▶ **Provided entries**
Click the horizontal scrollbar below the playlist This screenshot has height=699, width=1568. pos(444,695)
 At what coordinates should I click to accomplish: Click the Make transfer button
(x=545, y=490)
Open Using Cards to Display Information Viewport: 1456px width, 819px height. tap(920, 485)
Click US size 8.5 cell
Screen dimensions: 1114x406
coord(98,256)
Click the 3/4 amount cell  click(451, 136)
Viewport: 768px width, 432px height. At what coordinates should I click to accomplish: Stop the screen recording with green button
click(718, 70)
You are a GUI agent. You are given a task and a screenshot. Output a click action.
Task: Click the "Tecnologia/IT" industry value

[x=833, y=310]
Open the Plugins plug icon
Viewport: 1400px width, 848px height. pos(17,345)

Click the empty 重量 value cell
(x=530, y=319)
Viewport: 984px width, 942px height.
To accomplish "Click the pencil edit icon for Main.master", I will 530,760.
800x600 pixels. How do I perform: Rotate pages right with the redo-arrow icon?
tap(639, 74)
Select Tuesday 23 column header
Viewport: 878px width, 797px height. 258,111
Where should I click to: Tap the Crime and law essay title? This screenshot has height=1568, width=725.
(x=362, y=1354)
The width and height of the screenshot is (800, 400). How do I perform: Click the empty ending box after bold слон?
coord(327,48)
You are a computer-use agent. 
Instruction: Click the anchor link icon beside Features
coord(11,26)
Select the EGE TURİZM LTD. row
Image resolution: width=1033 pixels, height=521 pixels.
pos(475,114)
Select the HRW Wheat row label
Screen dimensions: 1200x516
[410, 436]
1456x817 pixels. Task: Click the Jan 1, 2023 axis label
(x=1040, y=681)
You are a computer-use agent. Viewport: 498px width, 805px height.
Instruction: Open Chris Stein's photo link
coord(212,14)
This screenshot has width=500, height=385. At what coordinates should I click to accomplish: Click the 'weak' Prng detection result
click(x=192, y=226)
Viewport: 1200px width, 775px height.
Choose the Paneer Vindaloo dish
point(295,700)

▶ **Objective**
Copy out the lines of the data above, starting at the line that contains "Where should I" and ending at the line that contains "pos(475,114)", both included.

▶ **Task response**
Where should I click to: Tap the Crime and law essay title? This screenshot has height=1568, width=725.
(x=362, y=1354)
The width and height of the screenshot is (800, 400). How do I perform: Click the empty ending box after bold слон?
coord(327,48)
You are a computer-use agent. 
Instruction: Click the anchor link icon beside Features
coord(11,26)
Select the EGE TURİZM LTD. row
Image resolution: width=1033 pixels, height=521 pixels.
pos(475,114)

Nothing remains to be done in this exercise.